Durante todos esos años, mis padres nunca vacilaron en su determinación de hacerme abrazar al clero, el mero pensamiento me llenó de temor. Me había interesado intensamente la electricidad bajo la influencia estimulante de mi profesor de Física, que era un hombre ingenioso y que a menudo demostraba los principios por medio de un aparato de su propia invención. Entre ellos, recuerdo un dispositivo en forma de una bombilla de giro libre, con recubrimientos de papel de estaño, que giraba rápidamente cuando se conectaba a una máquina estática. Es imposible para mí transmitir una idea adecuada de la intensidad de los sentimientos que experimenté al presenciar sus exposiciones de estos misteriosos fenómenos. Cada impresión produjo mil ecos en mi mente. Quería saber más sobre esta maravillosa fuerza; Ansiaba experimentar e investigar y me resigné a lo inevitable con dolor de corazón. Justo cuando estaba preparándome para el largo viaje a casa, recibí noticias de que mi padre deseaba que fuera a una expedición de tiro. Fue una petición extraña ya que siempre se había opuesto enérgicamente a este tipo de deporte. Pero unos días más tarde me enteré de que el cólera estaba en pleno apogeo en ese distrito y, aprovechando una oportunidad, volví a Gospic sin tener en cuenta los deseos de mis padres. Es increíble lo absolutamente ignorantes que eran las causas de este flagelo que visitó el país en intervalos de quince a veinte años. Pensaban que los agentes mortales se transmitían a través del aire y lo llenaban de olores acres y humo. Mientras tanto, bebían el agua infestada y morían en montones. Contraje la espantosa enfermedad el mismo día de mi llegada y aunque sobreviví a la crisis, me confinaron a la cama durante nueve meses con apenas capacidad para moverme. Mi energía estaba completamente agotada y por segunda vez me encontré en la puerta de la Muerte.
En uno de los hechizos de hundimiento que se pensaba que era el último, mi padre entró corriendo a la habitación. Todavía veo su rostro pálido mientras trataba de animarme en tonos que desmintieran su seguridad. «Quizás», le dije, «puede que me vaya bien si me dejas estudiar ingeniería». «Irás a la mejor institución técnica del mundo», respondió solemnemente, y supe que lo decía en serio. Un gran peso desapareció de mi mente, pero el alivio habría llegado demasiado tarde si no hubiera sido por una cura maravillosa provocada por una amarga decocción de un frijol peculiar.
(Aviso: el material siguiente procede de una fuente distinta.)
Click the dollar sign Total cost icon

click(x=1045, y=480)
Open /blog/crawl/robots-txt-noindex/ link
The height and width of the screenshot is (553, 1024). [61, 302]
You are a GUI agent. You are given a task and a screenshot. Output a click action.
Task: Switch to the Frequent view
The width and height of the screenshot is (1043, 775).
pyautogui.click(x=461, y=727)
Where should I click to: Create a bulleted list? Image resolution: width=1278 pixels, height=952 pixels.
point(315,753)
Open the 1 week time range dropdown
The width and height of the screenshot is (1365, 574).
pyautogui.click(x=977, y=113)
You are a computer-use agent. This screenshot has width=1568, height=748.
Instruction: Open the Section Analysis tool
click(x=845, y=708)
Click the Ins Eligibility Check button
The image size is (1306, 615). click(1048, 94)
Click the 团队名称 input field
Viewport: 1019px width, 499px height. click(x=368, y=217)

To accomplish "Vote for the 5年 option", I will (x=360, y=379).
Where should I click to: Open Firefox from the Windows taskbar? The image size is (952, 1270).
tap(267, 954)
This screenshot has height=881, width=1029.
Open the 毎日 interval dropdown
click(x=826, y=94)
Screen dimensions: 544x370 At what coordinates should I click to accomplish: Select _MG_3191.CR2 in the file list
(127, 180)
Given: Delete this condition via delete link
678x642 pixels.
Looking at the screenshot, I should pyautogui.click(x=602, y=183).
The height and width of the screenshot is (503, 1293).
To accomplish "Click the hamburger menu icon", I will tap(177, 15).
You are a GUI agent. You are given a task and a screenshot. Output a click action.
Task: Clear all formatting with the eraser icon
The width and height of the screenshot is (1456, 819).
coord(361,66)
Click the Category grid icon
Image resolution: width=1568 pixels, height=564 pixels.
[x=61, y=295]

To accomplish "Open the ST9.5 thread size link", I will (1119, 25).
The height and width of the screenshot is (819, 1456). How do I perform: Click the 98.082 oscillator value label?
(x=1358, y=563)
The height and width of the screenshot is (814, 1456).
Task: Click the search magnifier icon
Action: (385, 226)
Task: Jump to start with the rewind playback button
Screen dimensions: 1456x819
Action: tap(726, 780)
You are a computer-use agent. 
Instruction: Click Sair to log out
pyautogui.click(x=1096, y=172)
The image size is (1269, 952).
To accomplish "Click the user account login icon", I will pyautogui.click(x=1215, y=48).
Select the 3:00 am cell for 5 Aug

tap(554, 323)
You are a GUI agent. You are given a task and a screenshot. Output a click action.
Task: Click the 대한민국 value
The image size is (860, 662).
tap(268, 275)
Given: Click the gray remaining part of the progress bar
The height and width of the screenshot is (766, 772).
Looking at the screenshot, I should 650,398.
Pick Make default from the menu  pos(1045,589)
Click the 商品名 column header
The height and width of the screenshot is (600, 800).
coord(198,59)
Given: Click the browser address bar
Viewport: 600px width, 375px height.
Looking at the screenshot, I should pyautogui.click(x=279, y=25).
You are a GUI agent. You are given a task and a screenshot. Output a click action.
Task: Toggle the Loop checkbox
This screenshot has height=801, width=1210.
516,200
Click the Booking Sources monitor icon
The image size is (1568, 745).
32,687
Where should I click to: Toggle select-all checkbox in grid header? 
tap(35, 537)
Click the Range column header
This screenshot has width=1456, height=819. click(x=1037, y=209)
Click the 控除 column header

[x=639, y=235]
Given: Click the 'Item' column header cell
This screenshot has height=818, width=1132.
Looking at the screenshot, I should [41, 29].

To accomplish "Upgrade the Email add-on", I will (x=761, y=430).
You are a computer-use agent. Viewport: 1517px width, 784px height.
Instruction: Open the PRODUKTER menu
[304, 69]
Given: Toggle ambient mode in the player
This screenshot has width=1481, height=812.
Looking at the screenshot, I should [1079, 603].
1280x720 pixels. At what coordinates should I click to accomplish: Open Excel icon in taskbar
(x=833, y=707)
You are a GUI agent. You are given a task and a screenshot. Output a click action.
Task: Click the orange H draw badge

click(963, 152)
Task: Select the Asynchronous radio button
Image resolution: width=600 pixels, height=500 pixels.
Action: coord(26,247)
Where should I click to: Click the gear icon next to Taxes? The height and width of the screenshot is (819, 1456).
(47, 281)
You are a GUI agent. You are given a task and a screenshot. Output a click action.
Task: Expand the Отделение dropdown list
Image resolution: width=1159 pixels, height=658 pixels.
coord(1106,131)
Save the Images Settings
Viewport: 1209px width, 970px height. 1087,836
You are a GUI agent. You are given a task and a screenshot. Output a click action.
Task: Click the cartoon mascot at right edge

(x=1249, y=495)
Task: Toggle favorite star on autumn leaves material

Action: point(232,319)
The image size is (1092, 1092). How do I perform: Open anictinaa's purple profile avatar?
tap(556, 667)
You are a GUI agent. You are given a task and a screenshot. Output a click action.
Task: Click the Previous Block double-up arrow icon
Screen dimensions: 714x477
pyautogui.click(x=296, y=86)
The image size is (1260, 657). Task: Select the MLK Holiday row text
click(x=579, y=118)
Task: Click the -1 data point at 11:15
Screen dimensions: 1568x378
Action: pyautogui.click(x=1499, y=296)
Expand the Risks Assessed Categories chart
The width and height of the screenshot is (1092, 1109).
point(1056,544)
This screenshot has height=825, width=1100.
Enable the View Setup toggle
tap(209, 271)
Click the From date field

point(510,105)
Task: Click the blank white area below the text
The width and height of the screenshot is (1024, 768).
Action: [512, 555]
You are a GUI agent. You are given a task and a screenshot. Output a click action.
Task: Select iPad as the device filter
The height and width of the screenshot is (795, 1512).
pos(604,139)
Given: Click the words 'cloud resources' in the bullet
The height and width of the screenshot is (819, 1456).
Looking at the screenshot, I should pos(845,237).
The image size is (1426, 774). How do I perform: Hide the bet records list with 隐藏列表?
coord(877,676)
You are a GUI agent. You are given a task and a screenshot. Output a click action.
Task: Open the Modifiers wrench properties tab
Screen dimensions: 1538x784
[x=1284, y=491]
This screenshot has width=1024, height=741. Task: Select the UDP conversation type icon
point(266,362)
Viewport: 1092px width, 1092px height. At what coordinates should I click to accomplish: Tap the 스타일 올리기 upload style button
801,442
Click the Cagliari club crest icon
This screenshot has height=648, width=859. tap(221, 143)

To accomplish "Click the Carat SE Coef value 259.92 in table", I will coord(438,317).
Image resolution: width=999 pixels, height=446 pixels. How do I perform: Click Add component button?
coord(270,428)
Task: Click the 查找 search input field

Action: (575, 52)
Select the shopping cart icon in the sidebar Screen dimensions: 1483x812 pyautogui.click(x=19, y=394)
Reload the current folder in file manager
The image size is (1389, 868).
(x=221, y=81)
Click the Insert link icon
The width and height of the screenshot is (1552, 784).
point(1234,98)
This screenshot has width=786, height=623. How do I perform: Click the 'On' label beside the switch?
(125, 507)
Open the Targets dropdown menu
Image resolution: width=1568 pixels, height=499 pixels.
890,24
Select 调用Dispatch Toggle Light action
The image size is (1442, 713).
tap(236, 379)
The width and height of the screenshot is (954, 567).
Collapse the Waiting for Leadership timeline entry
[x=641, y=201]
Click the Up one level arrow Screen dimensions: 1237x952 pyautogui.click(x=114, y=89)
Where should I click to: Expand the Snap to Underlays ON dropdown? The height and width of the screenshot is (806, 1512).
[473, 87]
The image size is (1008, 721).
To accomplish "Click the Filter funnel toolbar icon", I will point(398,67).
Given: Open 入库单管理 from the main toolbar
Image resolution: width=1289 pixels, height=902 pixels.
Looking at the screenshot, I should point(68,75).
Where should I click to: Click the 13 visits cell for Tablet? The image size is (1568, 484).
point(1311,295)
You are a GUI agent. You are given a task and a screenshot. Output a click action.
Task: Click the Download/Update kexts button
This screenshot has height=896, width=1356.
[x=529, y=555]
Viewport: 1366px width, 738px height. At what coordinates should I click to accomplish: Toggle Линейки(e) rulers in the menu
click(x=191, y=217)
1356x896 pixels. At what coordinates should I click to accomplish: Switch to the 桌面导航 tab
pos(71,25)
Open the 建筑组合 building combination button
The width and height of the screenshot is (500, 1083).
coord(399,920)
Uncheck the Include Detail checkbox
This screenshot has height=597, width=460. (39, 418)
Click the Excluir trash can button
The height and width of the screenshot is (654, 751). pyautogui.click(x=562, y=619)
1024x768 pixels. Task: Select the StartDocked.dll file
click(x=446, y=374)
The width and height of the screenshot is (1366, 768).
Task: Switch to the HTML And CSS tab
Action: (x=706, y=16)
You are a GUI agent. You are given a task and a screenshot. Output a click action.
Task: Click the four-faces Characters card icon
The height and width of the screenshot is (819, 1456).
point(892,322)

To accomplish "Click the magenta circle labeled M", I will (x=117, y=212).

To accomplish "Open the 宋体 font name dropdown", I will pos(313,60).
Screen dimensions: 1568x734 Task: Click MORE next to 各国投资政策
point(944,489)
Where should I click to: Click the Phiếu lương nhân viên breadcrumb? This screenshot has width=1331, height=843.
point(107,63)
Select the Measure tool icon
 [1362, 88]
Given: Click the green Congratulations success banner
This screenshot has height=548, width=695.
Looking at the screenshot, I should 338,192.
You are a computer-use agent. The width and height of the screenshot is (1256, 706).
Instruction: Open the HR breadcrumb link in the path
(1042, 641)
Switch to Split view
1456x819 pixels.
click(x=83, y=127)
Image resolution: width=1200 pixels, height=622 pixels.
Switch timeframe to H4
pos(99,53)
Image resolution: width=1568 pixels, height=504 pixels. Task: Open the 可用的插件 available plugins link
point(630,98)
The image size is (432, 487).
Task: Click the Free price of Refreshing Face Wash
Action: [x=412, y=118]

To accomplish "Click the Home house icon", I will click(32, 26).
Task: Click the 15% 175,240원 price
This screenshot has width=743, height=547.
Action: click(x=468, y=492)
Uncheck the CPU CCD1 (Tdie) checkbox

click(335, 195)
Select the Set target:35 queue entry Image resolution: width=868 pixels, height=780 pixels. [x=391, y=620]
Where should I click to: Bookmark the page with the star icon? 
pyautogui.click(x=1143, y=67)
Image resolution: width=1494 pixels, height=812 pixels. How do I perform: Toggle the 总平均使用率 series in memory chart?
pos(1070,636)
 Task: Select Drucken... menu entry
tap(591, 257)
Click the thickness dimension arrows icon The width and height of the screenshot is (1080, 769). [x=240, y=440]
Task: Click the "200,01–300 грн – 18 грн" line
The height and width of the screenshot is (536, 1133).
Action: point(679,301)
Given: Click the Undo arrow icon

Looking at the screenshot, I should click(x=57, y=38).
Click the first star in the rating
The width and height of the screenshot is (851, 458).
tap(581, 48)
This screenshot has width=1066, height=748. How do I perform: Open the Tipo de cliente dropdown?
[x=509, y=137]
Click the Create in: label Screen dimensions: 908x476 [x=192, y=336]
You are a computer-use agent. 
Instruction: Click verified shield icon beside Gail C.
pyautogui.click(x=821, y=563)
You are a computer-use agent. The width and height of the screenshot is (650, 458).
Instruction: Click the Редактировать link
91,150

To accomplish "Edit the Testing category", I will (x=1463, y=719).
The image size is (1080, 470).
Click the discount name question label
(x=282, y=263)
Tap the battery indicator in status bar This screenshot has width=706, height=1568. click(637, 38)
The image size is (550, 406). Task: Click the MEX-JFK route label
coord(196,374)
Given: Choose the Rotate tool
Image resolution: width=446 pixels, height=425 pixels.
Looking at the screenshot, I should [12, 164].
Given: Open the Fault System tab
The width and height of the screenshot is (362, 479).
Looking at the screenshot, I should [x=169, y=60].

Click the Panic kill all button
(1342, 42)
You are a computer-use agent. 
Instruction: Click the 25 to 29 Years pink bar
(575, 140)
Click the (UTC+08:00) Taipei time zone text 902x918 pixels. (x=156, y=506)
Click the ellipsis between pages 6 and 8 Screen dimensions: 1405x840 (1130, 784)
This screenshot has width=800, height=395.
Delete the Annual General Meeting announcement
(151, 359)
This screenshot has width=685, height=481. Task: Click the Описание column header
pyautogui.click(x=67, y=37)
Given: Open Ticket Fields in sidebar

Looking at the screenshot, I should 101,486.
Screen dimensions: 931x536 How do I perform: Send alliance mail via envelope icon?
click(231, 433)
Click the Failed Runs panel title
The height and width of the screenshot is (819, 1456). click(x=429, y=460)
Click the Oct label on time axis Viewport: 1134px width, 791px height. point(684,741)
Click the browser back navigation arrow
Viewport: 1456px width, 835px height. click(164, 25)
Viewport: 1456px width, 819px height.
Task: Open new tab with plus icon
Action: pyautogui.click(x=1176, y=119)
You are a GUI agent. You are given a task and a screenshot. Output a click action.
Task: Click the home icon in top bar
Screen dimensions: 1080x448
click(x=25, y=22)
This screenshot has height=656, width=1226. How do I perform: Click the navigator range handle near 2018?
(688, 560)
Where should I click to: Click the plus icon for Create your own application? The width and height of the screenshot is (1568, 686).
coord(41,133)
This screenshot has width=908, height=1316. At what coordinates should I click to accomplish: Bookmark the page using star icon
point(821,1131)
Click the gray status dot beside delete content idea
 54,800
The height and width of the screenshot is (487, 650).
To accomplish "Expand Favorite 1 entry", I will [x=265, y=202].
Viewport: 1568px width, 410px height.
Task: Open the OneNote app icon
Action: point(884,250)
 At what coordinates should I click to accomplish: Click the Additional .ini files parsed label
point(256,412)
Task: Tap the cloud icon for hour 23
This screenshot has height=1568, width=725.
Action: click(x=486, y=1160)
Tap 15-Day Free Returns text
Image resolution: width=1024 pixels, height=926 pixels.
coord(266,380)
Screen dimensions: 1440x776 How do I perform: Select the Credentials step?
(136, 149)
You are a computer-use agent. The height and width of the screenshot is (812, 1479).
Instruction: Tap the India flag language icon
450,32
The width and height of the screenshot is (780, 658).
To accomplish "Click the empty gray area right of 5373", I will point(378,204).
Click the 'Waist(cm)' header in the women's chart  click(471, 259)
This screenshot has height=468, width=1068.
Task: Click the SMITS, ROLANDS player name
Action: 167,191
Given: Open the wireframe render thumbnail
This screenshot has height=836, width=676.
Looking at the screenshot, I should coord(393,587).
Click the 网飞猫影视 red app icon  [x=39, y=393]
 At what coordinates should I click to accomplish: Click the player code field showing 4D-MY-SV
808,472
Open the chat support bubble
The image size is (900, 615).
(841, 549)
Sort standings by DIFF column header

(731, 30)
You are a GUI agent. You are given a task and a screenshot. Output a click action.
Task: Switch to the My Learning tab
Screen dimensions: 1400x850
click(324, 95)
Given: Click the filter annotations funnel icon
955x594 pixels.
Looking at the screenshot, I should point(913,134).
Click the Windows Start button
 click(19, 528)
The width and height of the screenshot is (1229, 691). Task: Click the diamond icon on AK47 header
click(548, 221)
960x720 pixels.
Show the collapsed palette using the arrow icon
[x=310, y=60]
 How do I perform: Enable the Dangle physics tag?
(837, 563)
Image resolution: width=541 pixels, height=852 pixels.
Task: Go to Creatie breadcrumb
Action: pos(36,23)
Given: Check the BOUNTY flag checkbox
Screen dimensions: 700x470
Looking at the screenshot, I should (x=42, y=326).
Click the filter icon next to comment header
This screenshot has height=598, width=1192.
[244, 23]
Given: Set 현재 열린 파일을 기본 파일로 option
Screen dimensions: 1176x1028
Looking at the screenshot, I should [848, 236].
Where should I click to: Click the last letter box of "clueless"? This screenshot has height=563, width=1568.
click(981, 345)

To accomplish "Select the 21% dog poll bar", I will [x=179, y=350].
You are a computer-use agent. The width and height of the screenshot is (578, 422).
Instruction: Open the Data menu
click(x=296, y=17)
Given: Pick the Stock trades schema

Me volví a la vida como otro Lázaro para el asombro total de todos.
Mi padre insistió en que pasara un año en ejercicio físico sano al aire libre, al cual acepté de mala gana. Durante la mayor parte de este período, vagué por las montañas, cargado con un conjunto de cazadores y un paquete de libros, y este contacto con la naturaleza me hizo más fuerte en cuerpo y mente. Pensé y planifiqué, y concebí muchas ideas casi como una regla engañosa. La visión era lo suficientemente clara, pero el conocimiento de los principios era muy limitado.
En uno de mis inventos, propuse transmitir cartas y paquetes a través de los mares, a través de un tubo submarino, en contenedores esféricos de resistencia suficiente para resistir la presión hidráulica. La planta de bombeo, destinada a forzar el agua a través del tubo, fue calculada y diseñada con precisión y todos los otros detalles cuidadosamente elaborados. Solo un pequeño detalle, sin importancia, fue levemente descartado. Asumí una velocidad arbitraria del agua y, lo que es más, me complacía elevarla, obteniendo así una actuación estupenda respaldada por cálculos impecables. Reflexiones posteriores, sin embargo, sobre la resistencia de las tuberías al flujo de fluido me indujeron a hacer de esta invención una propiedad pública.
Otro de mis proyectos fue construir un anillo alrededor del ecuador que, por supuesto, flotaría libremente y podría ser detenido en su movimiento giratorio por fuerzas reaccionarias, lo que permitiría viajar a una velocidad de aproximadamente mil millas por hora, lo que no es factible por ferrocarril. El lector sonreirá. El plan fue difícil de ejecutar, lo admitiré, pero no tan mal como el de un conocido profesor de Nueva York, que quería bombear el aire de la zona tórrida a las zonas templadas, olvidando por completo el hecho de que el Señor había proporcionado una máquina gigantesca para este propósito.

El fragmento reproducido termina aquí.